Re: [RFC PATCH bpf-next v4 0/3] Handle immediate reuse in bpf memory allocator

[Date Prev][Date Next][Thread Prev][Thread Next][Date Index][Thread Index]

 



Hi,

On 6/8/2023 7:23 AM, Alexei Starovoitov wrote:
> On Wed, Jun 7, 2023 at 1:50 PM Alexei Starovoitov
> <alexei.starovoitov@xxxxxxxxx> wrote:
>> On Wed, Jun 7, 2023 at 10:52 AM Alexei Starovoitov
>> <alexei.starovoitov@xxxxxxxxx> wrote:
>>> On Wed, Jun 07, 2023 at 04:42:11PM +0800, Hou Tao wrote:
>>>> As said in the commit message, the command line for test is
>>>> "./map_perf_test 4 8 16384", because the default max_entries is 1000. If
>>>> using default max_entries and the number of CPUs is greater than 15,
>>>> use_percpu_counter will be false.
>>> Right. percpu or not depends on number of cpus.
>>>
>>>> I have double checked my local VM setup (8 CPUs + 16GB) and rerun the
>>>> test.  For both "./map_perf_test 4 8" and "./map_perf_test 4 8 16384"

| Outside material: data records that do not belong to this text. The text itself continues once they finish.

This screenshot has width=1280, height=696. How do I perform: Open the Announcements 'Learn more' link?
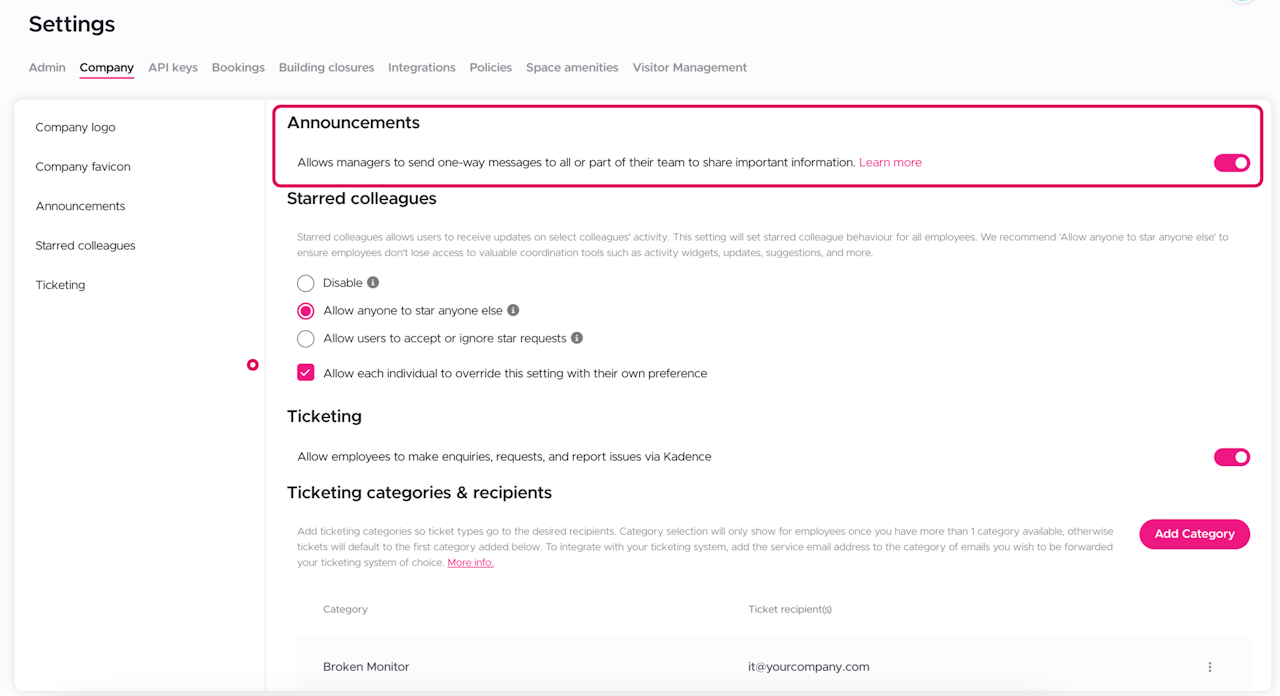pos(890,163)
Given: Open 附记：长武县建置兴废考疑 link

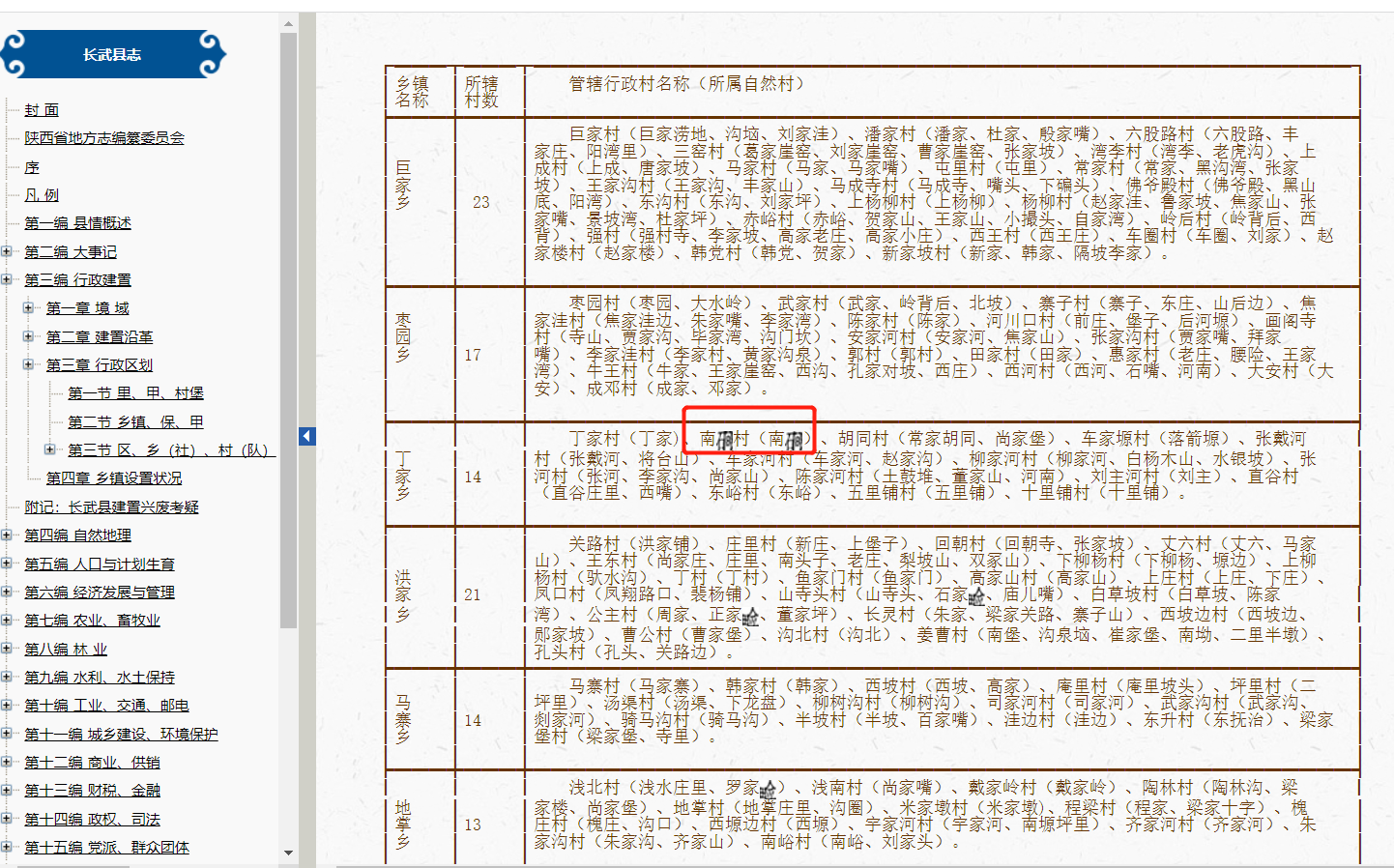Looking at the screenshot, I should tap(111, 506).
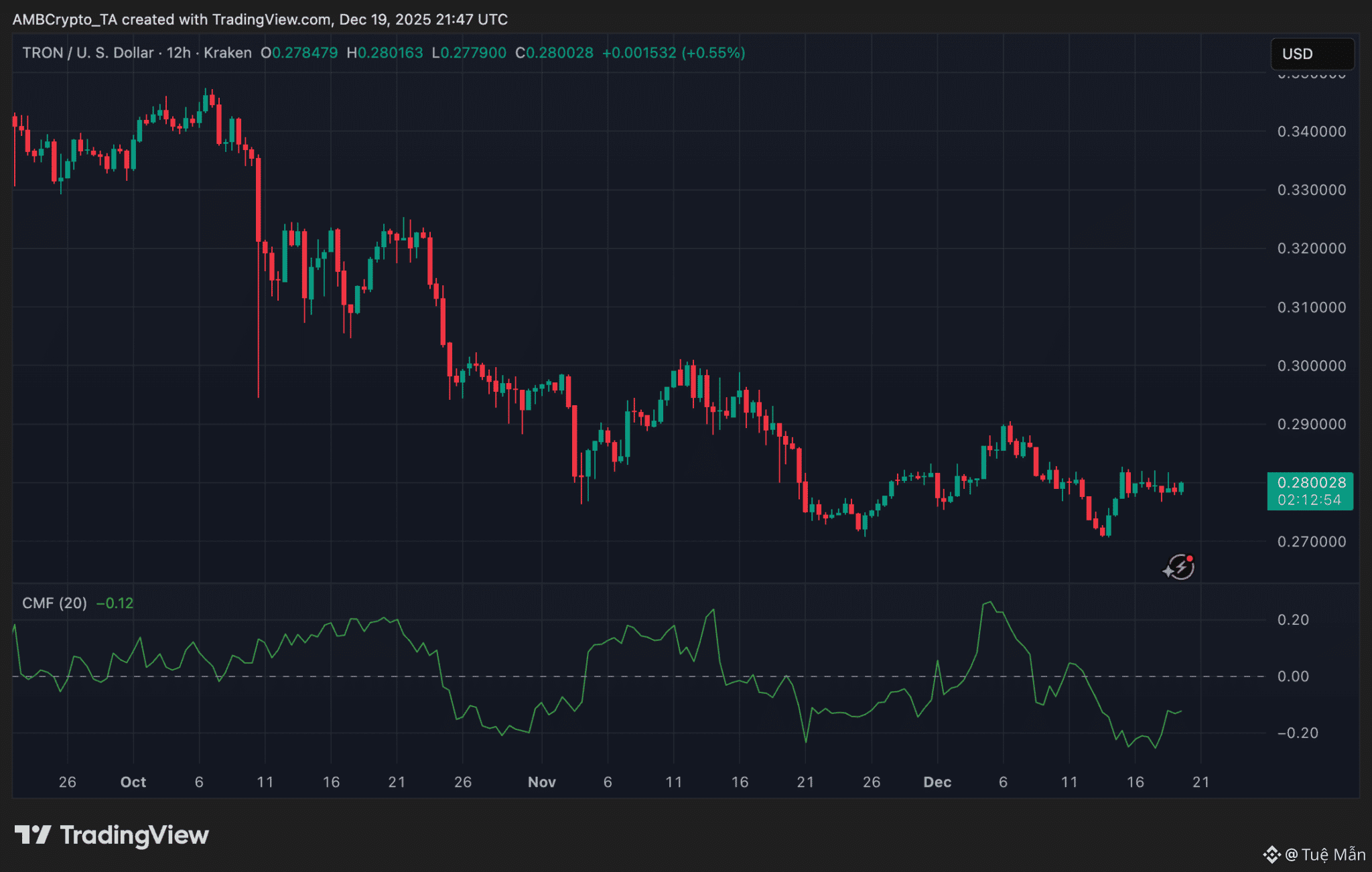
Task: Click the 0.00 level on CMF scale
Action: (x=1292, y=676)
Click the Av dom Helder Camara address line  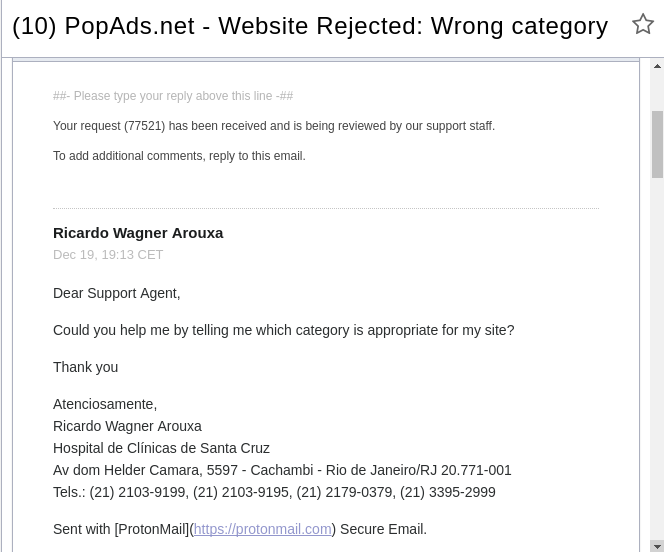click(x=282, y=470)
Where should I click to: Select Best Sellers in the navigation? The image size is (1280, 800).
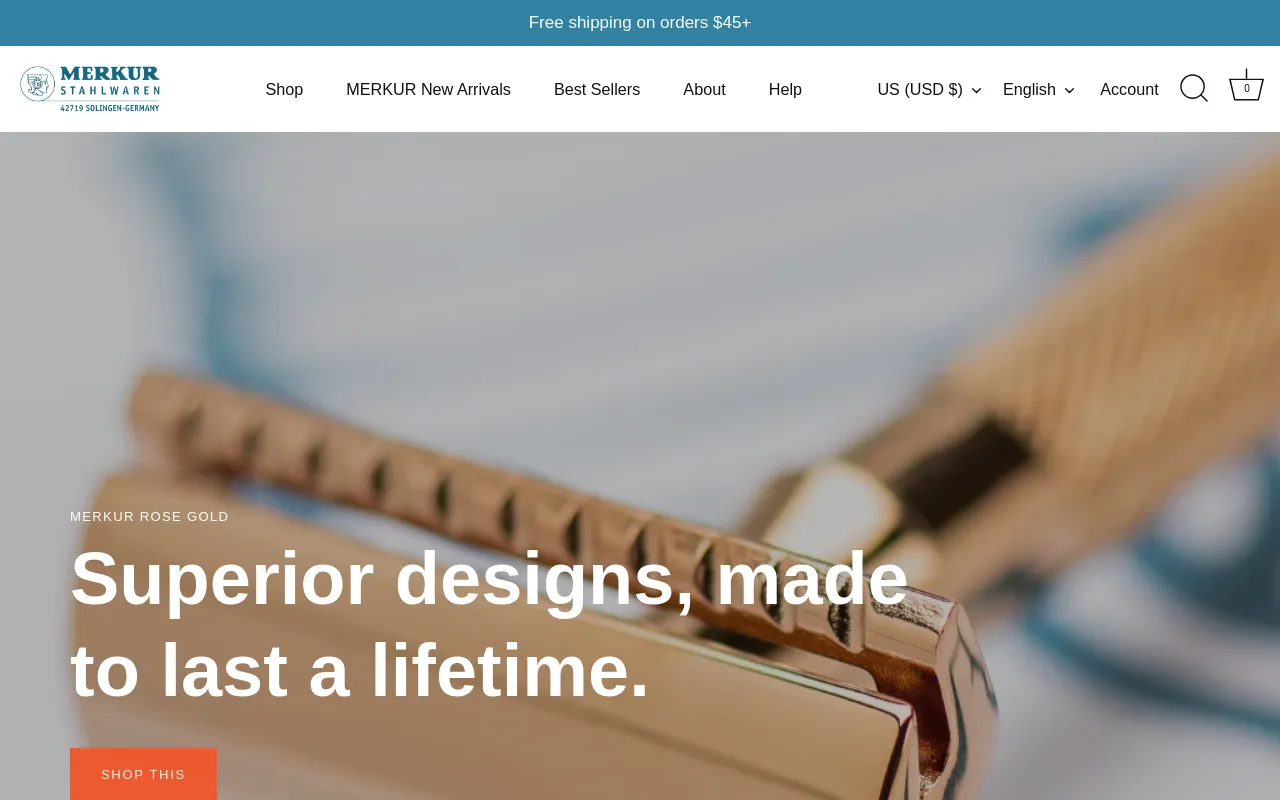click(597, 90)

>>>> there are obvious performance degradation.
>>> ...
>>>> [root@hello bpf]# ./map_perf_test 4 8 16384
>>>> 2:hash_map_perf kmalloc 359201 events per sec
>>> ..
>>>> [root@hello bpf]# ./map_perf_test 4 8 16384
>>>> 4:hash_map_perf kmalloc 203983 events per sec
>>> this is indeed a degration in a VM.
>>>
>>>> I also run map_perf_test on a physical x86-64 host with 72 CPUs. The
>>>> performances for "./map_perf_test 4 8" are similar, but there is obvious
>>>> performance degradation for "./map_perf_test 4 8 16384"
>>> but... a degradation?
>>>
>>>> Before reuse-after-rcu-gp:
>>>>
>>>> [houtao@fedora bpf]$ sudo ./map_perf_test 4 8 16384
>>>> 1:hash_map_perf kmalloc 388088 events per sec
>>> ...
>>>> After reuse-after-rcu-gp:
>>>> [houtao@fedora bpf]$ sudo ./map_perf_test 4 8 16384
>>>> 5:hash_map_perf kmalloc 655628 events per sec
>>> This is a big improvement :) Not a degration.

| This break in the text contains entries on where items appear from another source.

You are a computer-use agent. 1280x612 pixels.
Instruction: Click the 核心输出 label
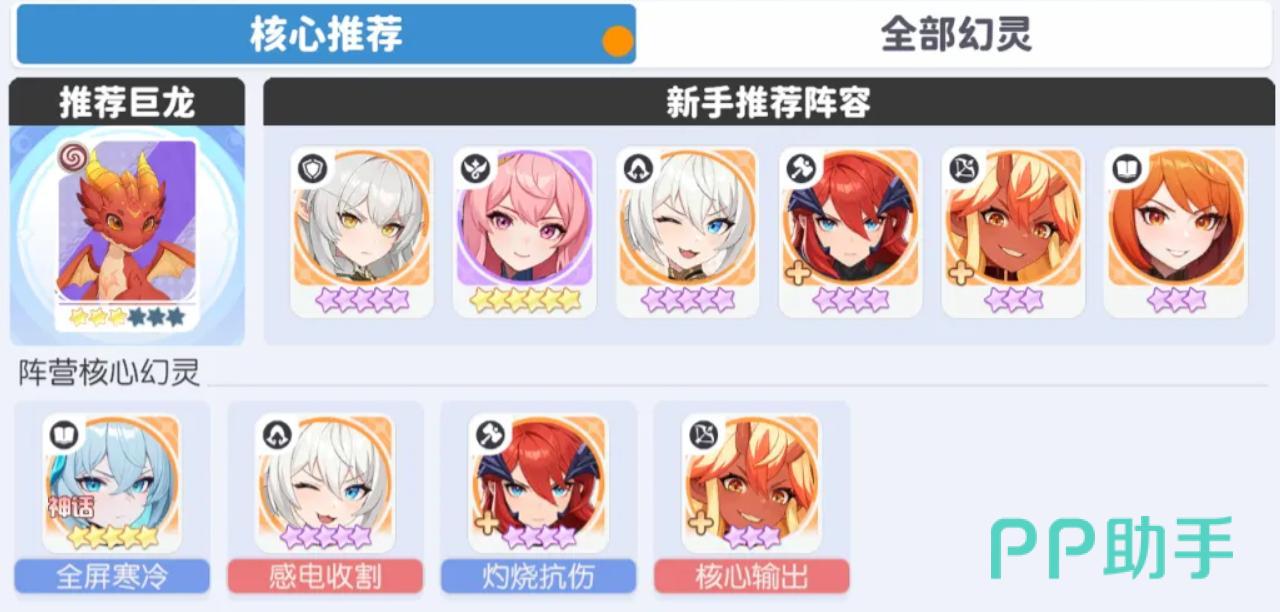click(x=751, y=577)
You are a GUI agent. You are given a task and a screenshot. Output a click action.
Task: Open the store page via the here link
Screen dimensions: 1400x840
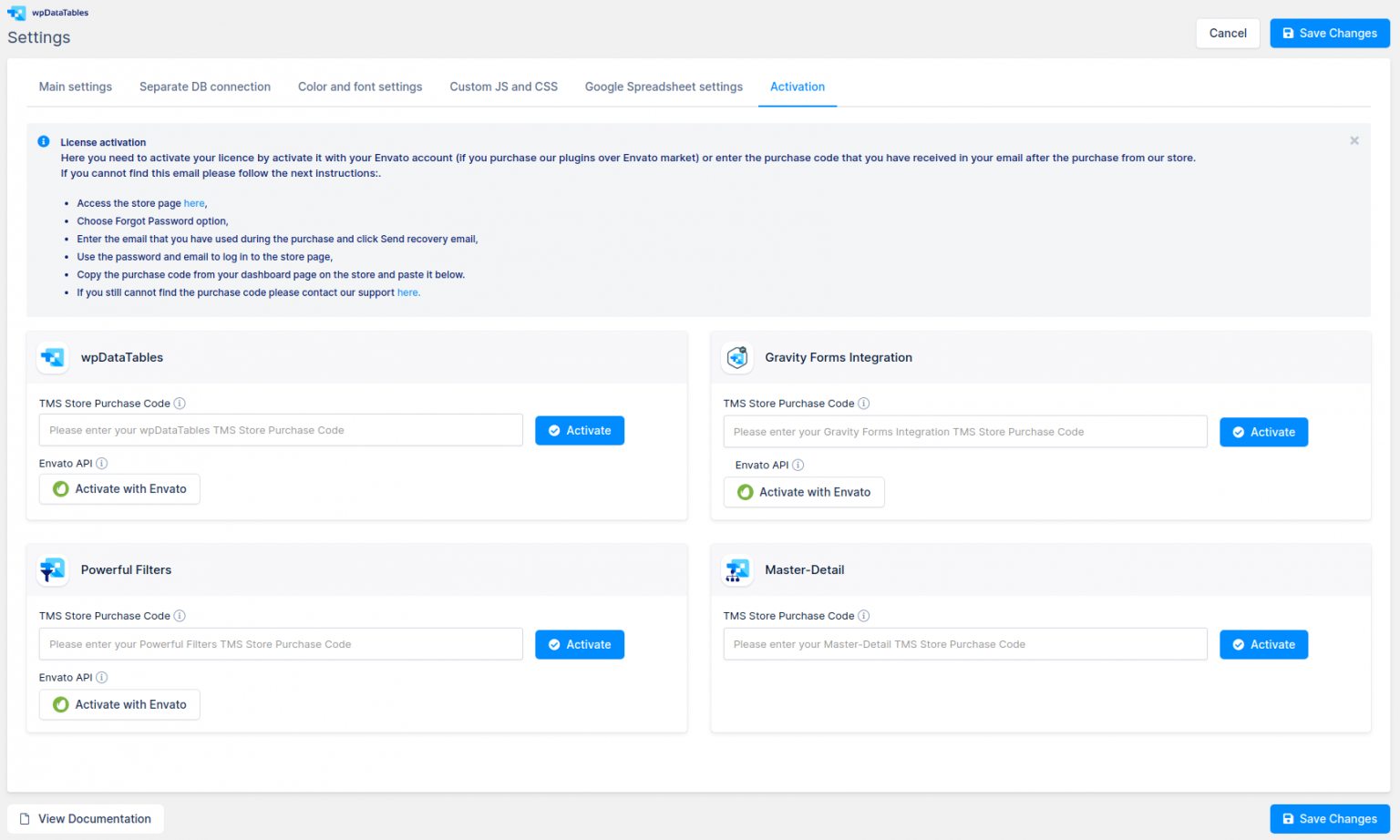pyautogui.click(x=194, y=202)
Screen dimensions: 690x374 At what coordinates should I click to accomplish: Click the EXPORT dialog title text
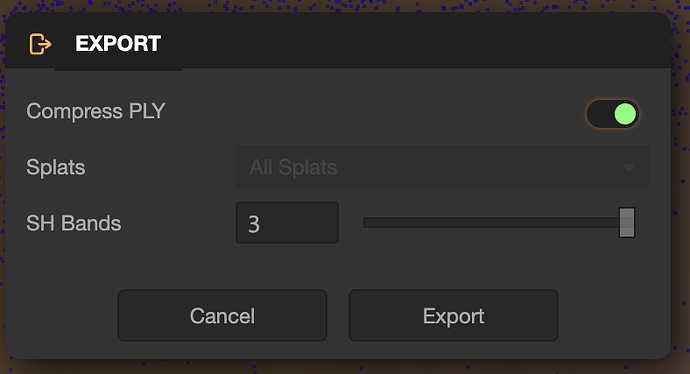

>>> You always have to double check the numbers with perf report.
>>>
>>>> So could you please double check your setup and rerun map_perf_test ? If
>>>> there is no performance degradation, could you please share your setup
>>>> and your kernel configure file ?
>>> I'm testing on normal no-debug kernel. No kasan. No lockdep. HZ=1000
>>> Playing with it a bit more I found something interesting:
>>> map_perf_test 4 8 16348
>>> before/after has too much noise to be conclusive.
>>>
>>> So I did
>>> map_perf_test 4 8 16348 1000000
>>>
>>> and now I see significant degration from patch 3.

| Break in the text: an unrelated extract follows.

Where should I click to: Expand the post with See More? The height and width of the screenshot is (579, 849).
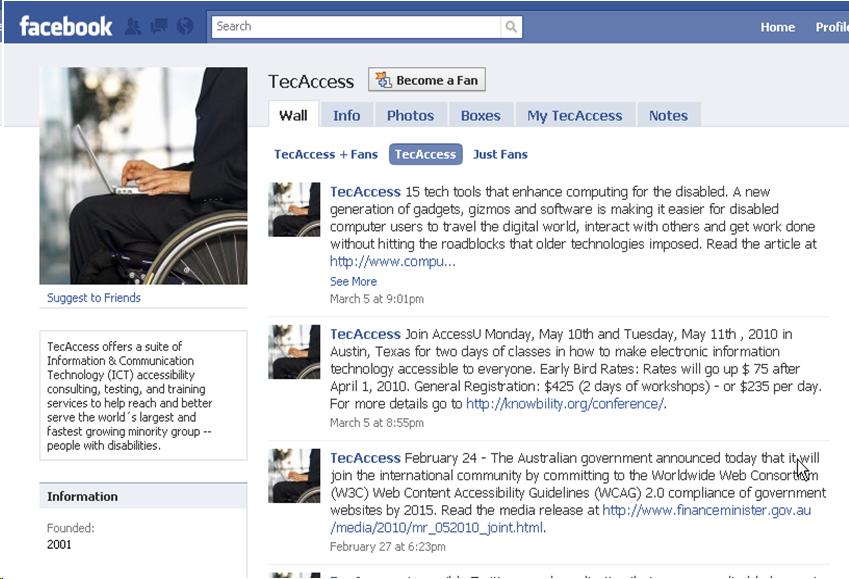coord(353,282)
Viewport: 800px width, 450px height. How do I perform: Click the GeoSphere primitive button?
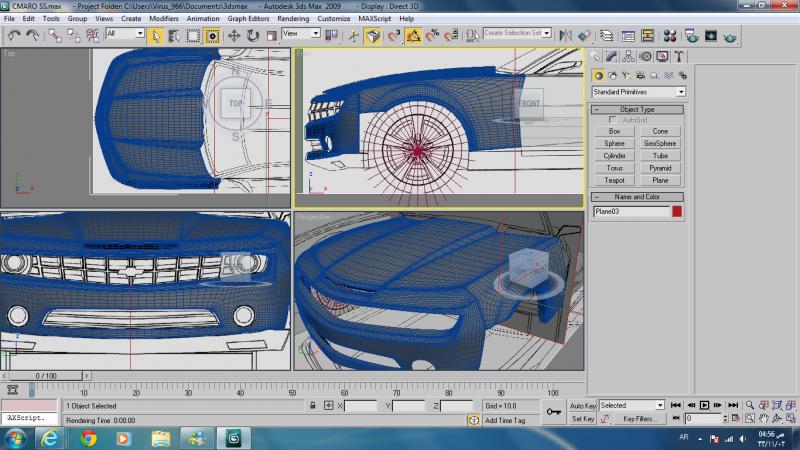[x=660, y=144]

>>> It drops from 800k to 200k.
>>> And perf report confirms that heavy contention on sc->reuse_lock is the culprit.
>>> The following hack addresses most of the perf degradtion:
>>>
>>> diff --git a/kernel/bpf/memalloc.c b/kernel/bpf/memalloc.c
>>> index fea1cb0c78bb..eeadc9359097 100644
>>> --- a/kernel/bpf/memalloc.c
>>> +++ b/kernel/bpf/memalloc.c
>>> @@ -188,7 +188,7 @@ static int bpf_ma_get_reusable_obj(struct bpf_mem_cache *c, int cnt)
>>>         alloc = 0;
>>>         head = NULL;
>>>         tail = NULL;
>>> -       raw_spin_lock_irqsave(&sc->reuse_lock, flags);
>>> +       if (raw_spin_trylock_irqsave(&sc->reuse_lock, flags)) {
>>>         while (alloc < cnt) {
>>>                 obj = __llist_del_first(&sc->reuse_ready_head);
>>>                 if (obj) {
>>> @@ -206,6 +206,7 @@ static int bpf_ma_get_reusable_obj(struct bpf_mem_cache *c, int cnt)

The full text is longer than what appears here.